Patti started to edge away, but Blackwell stayed put. He addressed his words not to me, however, but to Milo. “It looks like you’re unopposed, Dodge. You feeling comfortable?”
Fuzzy had concluded his scene, so Milo was able to speak in his normal voice. “I do now. Averill Fairbanks had me worried for a minute there.”
Blackwell snorted in disdain. “Averill! He’s nuts.” When Milo didn’t argue, Jack slapped the sheriff’s shoulder. “Don’t get too cozy under that badge, pal.” His grin wasn’t exactly sinister, but it would have gone well with a curling mustache and a flowing black cape. Jack Blackwell might not be as evil as he seemed, but I still didn’t like him much. I was betting he always rooted for Leonard’s sleaziest characters. “I’m going to the courthouse Monday and file for sheriff myself.”
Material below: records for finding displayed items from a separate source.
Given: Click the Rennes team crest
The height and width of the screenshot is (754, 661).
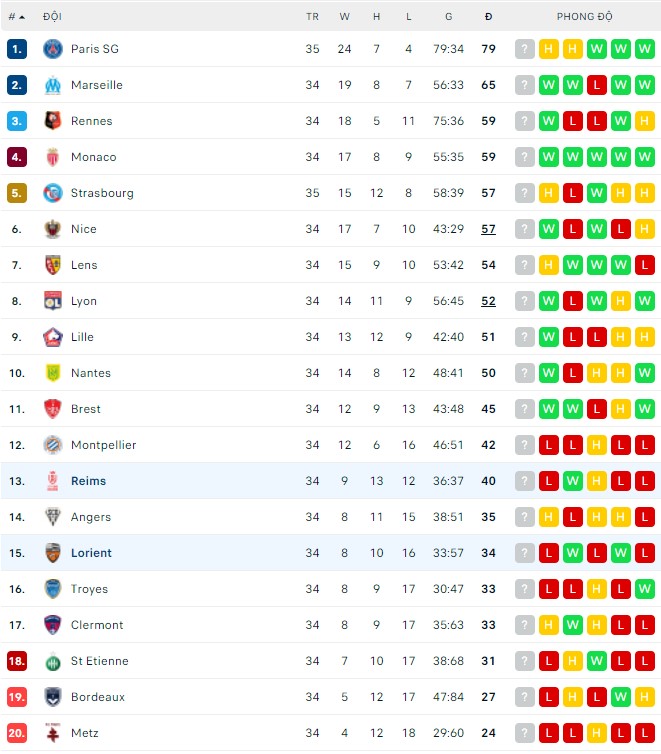Looking at the screenshot, I should (53, 121).
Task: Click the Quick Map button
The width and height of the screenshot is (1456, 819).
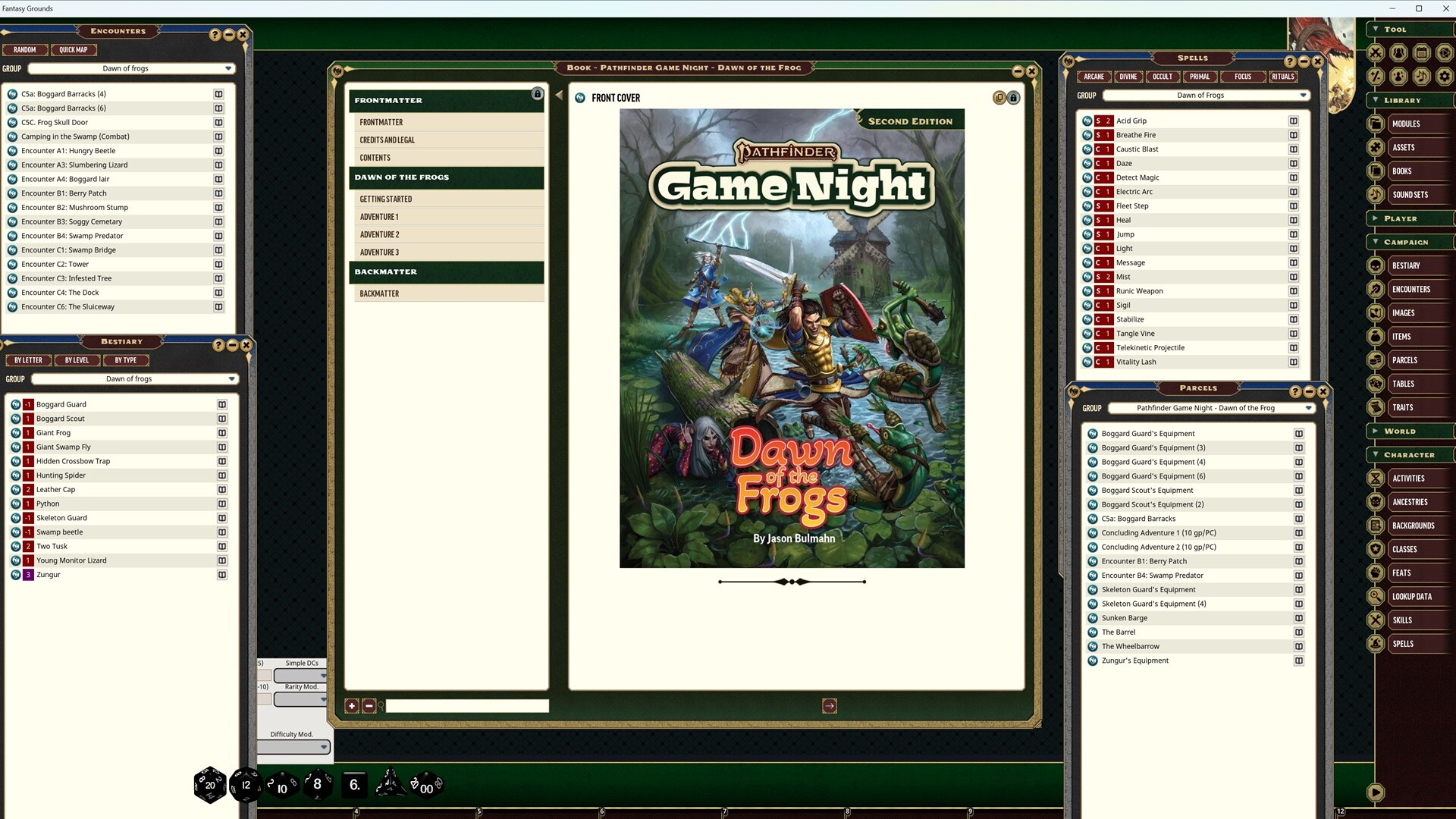Action: 74,50
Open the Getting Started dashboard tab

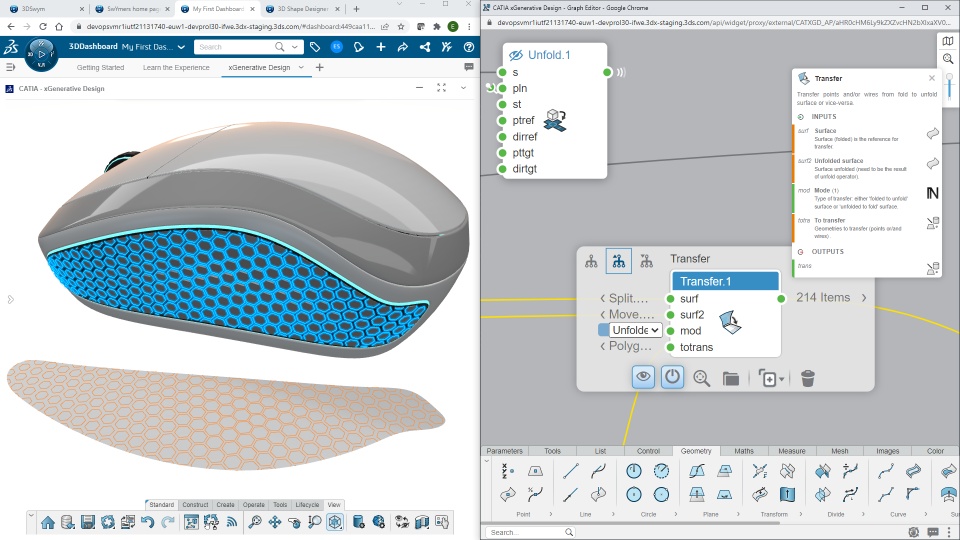point(100,67)
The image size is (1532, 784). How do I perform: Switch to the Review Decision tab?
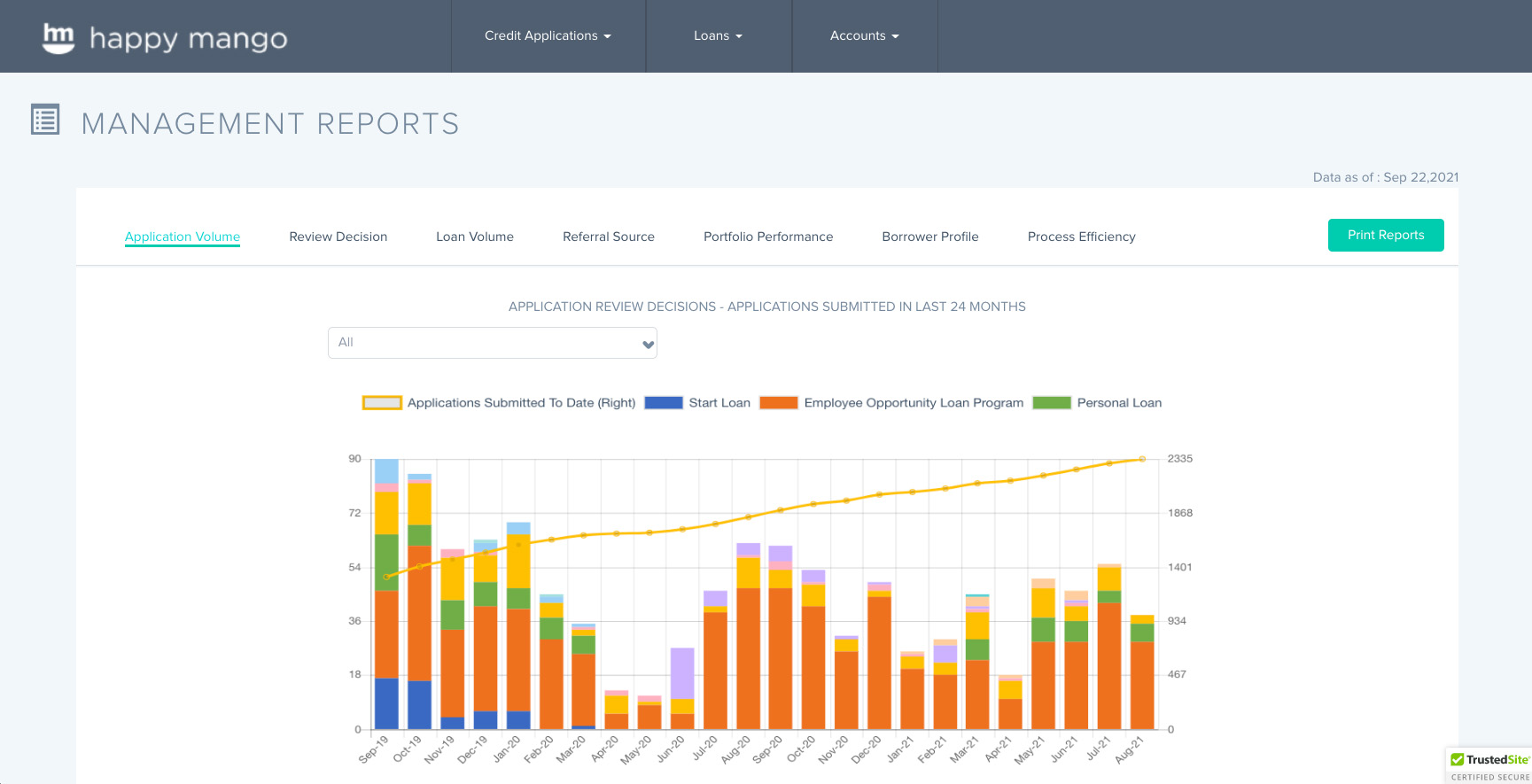[338, 237]
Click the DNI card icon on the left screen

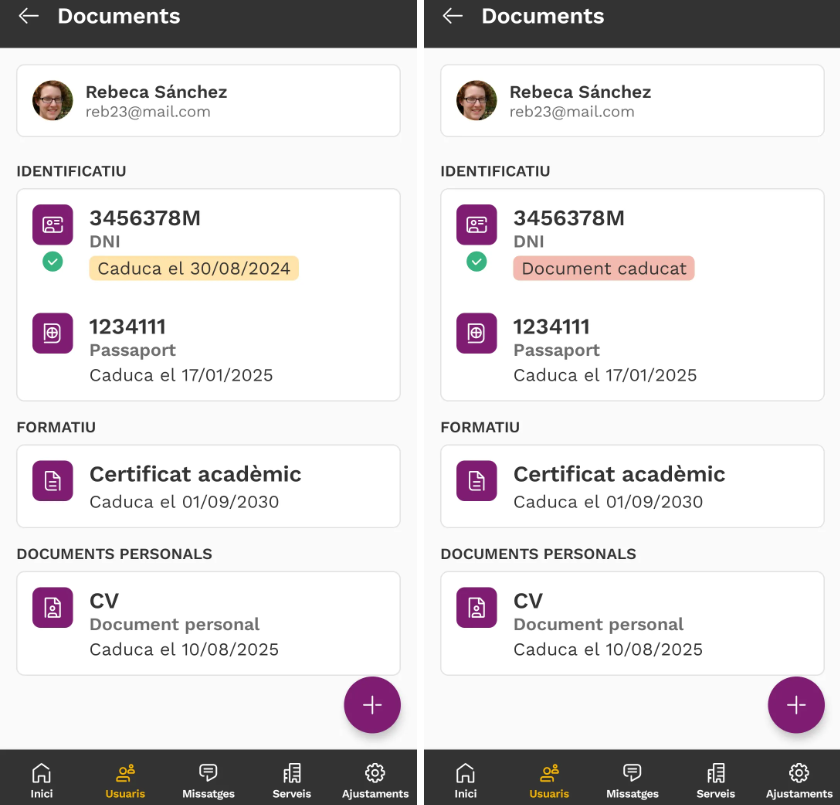click(52, 224)

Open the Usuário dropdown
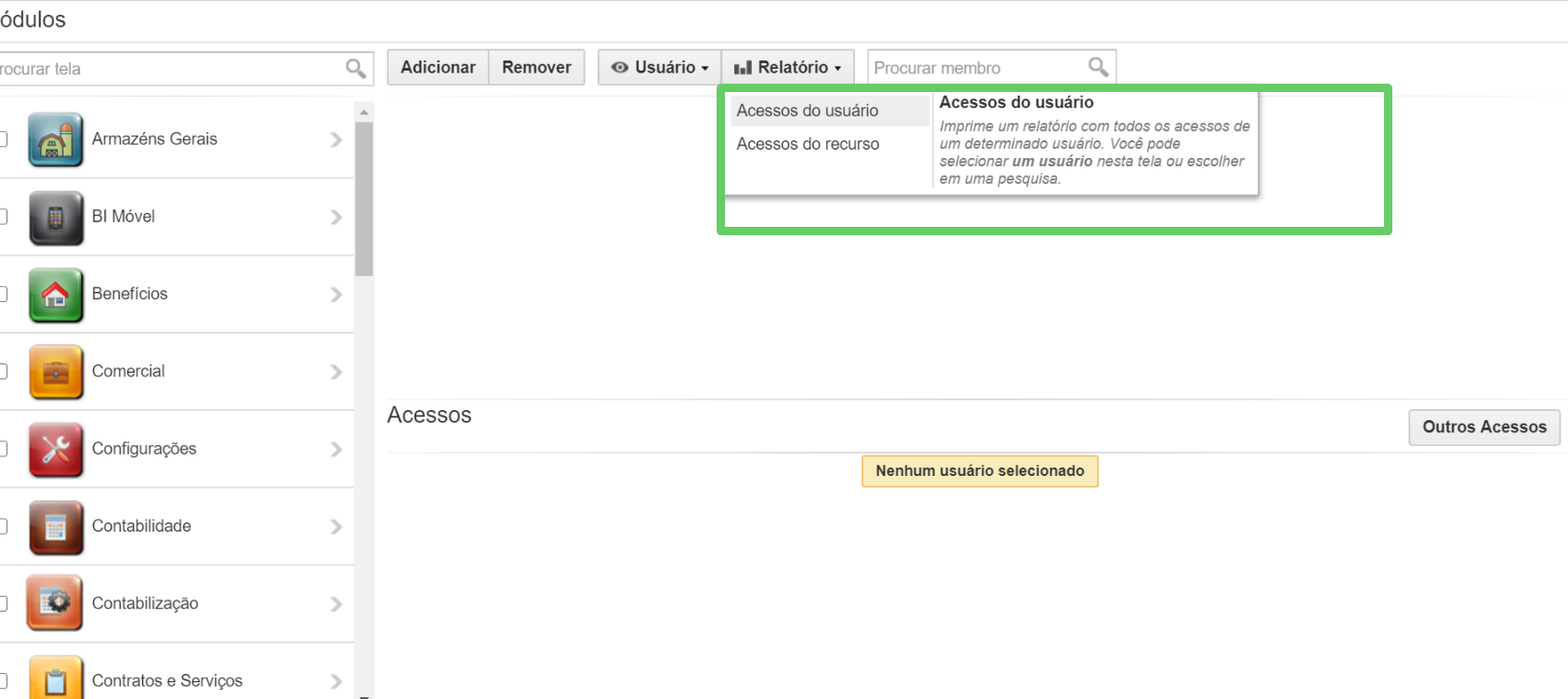coord(659,68)
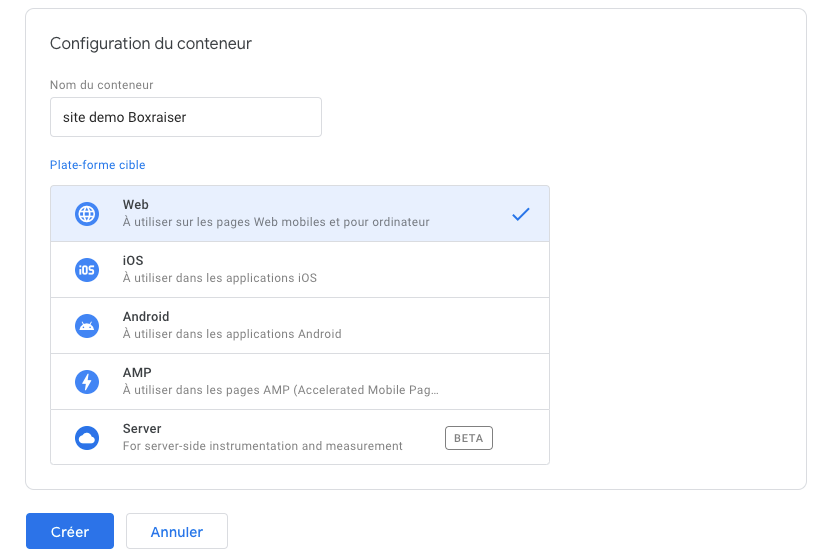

Milo choked on a mouthful of small pretzels. “You …” It was hard to tell if the word was a question or an accusation.
“Why not?” said Blackwell, as Vida introduced the local dentist, Dr. Bob Starr, who had brought along Lawrence Sanders’s latest deadly sin. “It’s not that hard to run a timber company when the woods are shut down for two to three months at a time with this lousy hot weather. Who knows? The way things are going, it could be curtains for the whole frigging industry. It might be smart to have a sideline.” He gave Patti a light slap on the behind. “Let’s go, babe. Milo wants to play games with his pair under the table. His guns, I mean.” Blackwell leered at Honoria, then at me, and sauntered off in the wake of Patti’s swaying hips.